=== TASK DETAILS ===
Would you please reproduce all the entries exactly, leaving the pictures out?
───── DATA EXTRACTS ─────
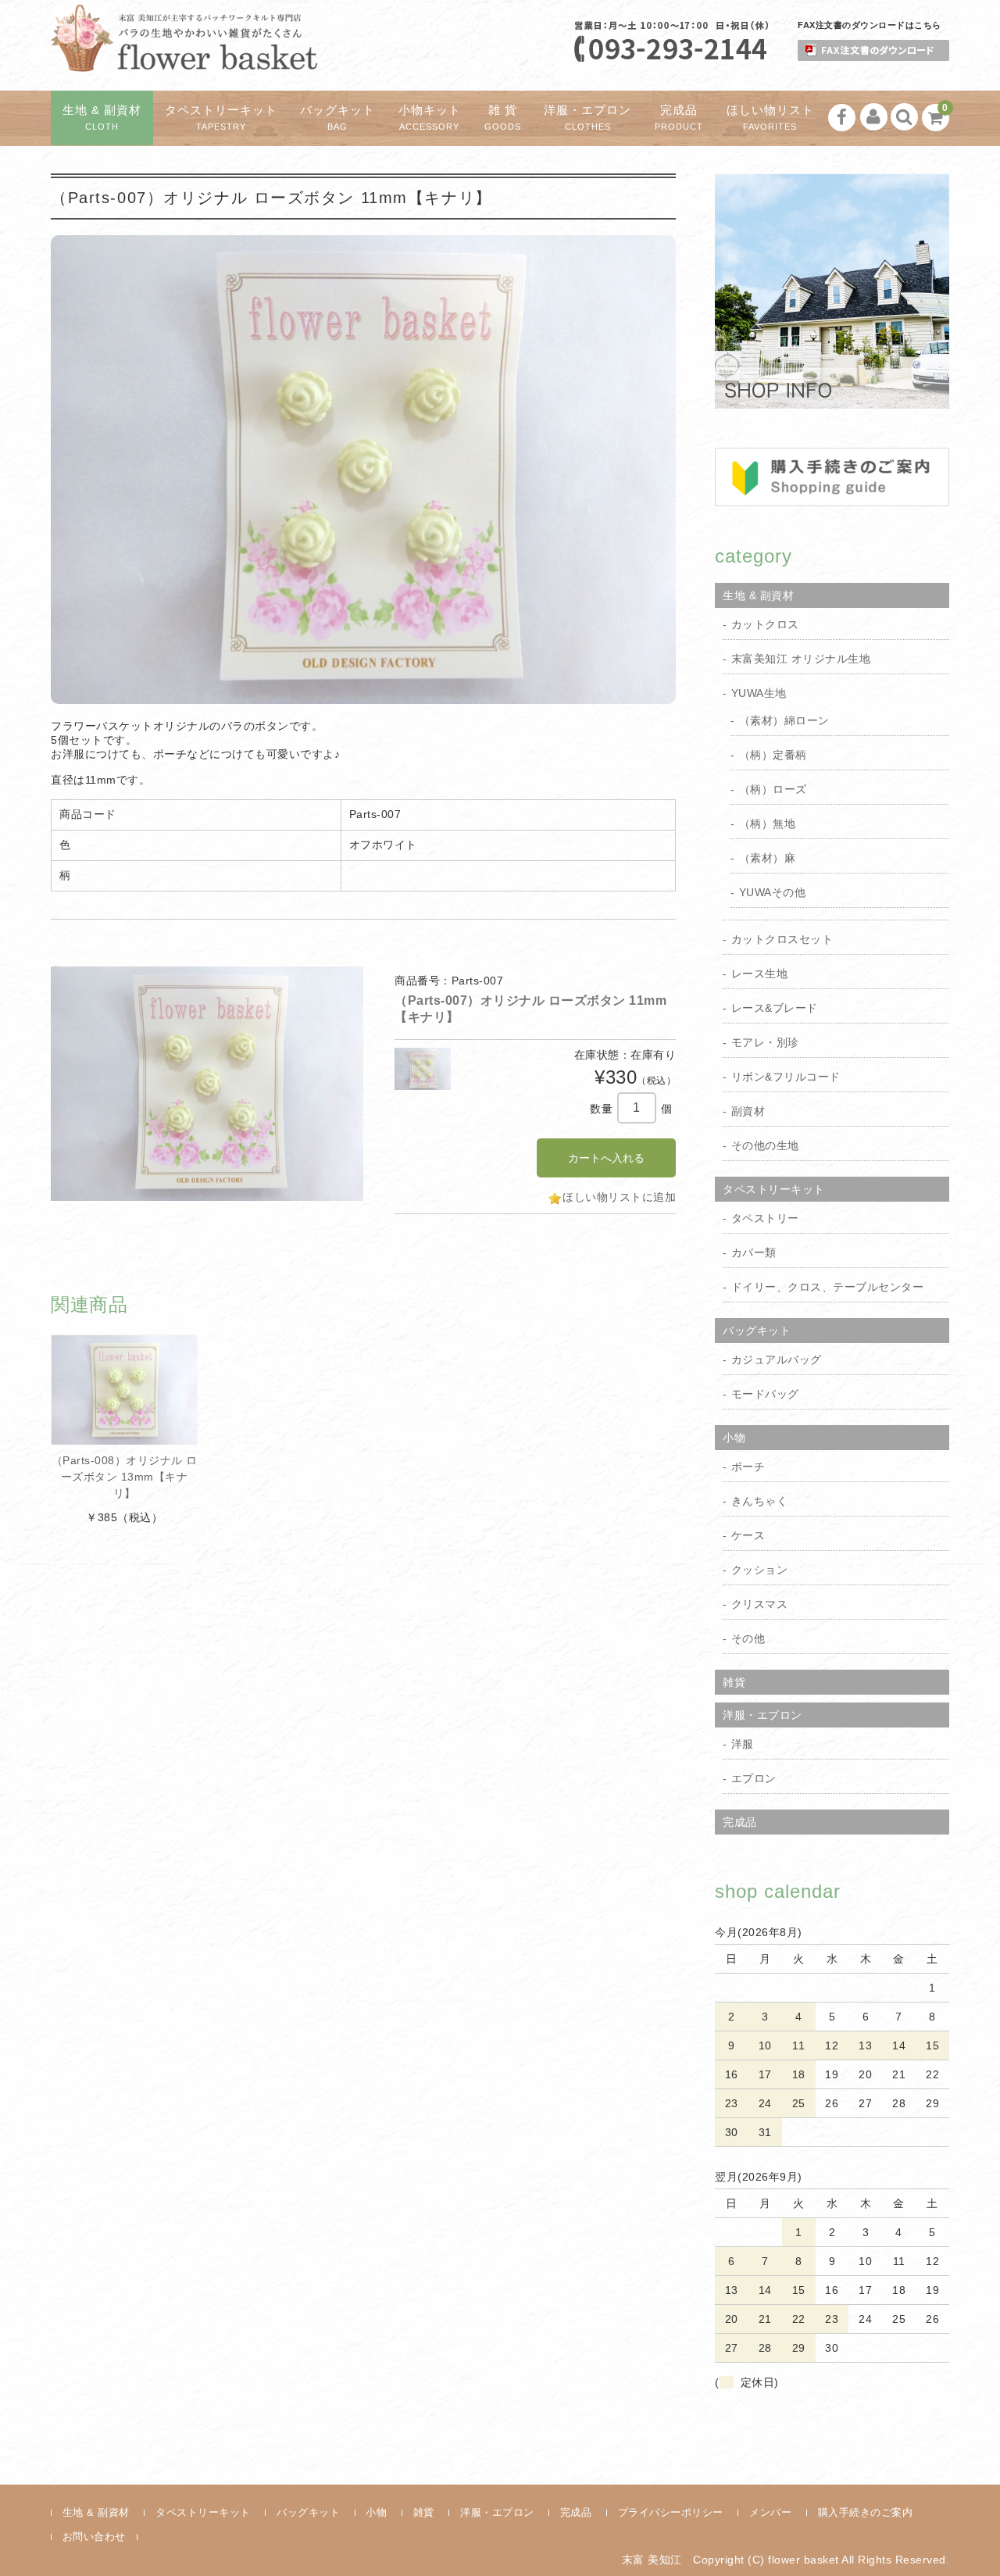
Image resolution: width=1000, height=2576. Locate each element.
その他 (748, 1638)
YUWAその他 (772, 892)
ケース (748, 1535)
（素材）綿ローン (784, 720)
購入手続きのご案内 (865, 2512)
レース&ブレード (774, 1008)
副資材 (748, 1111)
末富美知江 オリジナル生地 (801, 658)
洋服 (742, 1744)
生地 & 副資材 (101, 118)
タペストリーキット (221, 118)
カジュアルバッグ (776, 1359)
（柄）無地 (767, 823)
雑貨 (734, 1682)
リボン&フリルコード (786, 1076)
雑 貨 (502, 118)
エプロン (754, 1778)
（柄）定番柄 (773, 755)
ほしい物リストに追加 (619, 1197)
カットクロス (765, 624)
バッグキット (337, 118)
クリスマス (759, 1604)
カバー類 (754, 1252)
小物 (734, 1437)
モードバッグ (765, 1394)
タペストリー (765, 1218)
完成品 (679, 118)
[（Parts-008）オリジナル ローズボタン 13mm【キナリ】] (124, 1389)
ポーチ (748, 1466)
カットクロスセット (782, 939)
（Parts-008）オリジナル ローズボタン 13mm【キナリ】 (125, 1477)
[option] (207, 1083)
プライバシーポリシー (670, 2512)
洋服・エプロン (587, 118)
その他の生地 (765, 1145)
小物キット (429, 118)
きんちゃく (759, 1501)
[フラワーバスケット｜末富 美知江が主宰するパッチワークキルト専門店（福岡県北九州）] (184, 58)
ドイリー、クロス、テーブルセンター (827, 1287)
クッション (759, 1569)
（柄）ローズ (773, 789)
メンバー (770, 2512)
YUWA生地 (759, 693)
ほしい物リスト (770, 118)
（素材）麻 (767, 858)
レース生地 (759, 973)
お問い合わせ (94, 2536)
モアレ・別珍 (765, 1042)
─────
=== SOLUTION BELOW ===
Image resolution: width=1000, height=2576. Locate each element.
その他 (748, 1638)
YUWAその他 (772, 892)
ケース (748, 1535)
（素材）綿ローン (784, 720)
購入手続きのご案内 (865, 2512)
レース&ブレード (774, 1008)
副資材 (748, 1111)
末富美知江 オリジナル生地 (801, 658)
洋服 (742, 1744)
生地 & 副資材 (101, 118)
タペストリーキット (221, 118)
カジュアルバッグ (776, 1359)
（柄）無地 (767, 823)
雑貨 (734, 1682)
リボン&フリルコード (786, 1076)
雑 貨 (502, 118)
エプロン (754, 1778)
（柄）定番柄 (773, 755)
ほしい物リストに追加 (619, 1197)
カットクロス (765, 624)
バッグキット (337, 118)
クリスマス (759, 1604)
カバー類 (754, 1252)
小物 (734, 1437)
モードバッグ (765, 1394)
タペストリー (765, 1218)
完成品 (679, 118)
[（Parts-008）オリジナル ローズボタン 13mm【キナリ】] (124, 1389)
ポーチ (748, 1466)
カットクロスセット (782, 939)
（Parts-008）オリジナル ローズボタン 13mm【キナリ】 (125, 1477)
[option] (207, 1083)
プライバシーポリシー (670, 2512)
洋服・エプロン (587, 118)
その他の生地 (765, 1145)
小物キット (429, 118)
きんちゃく (759, 1501)
[フラワーバスケット｜末富 美知江が主宰するパッチワークキルト専門店（福岡県北九州）] (184, 58)
ドイリー、クロス、テーブルセンター (827, 1287)
クッション (759, 1569)
（柄）ローズ (773, 789)
メンバー (770, 2512)
YUWA生地 (759, 693)
ほしい物リスト (770, 118)
（素材）麻 (767, 858)
レース生地 (759, 973)
お問い合わせ (94, 2536)
モアレ・別珍 (765, 1042)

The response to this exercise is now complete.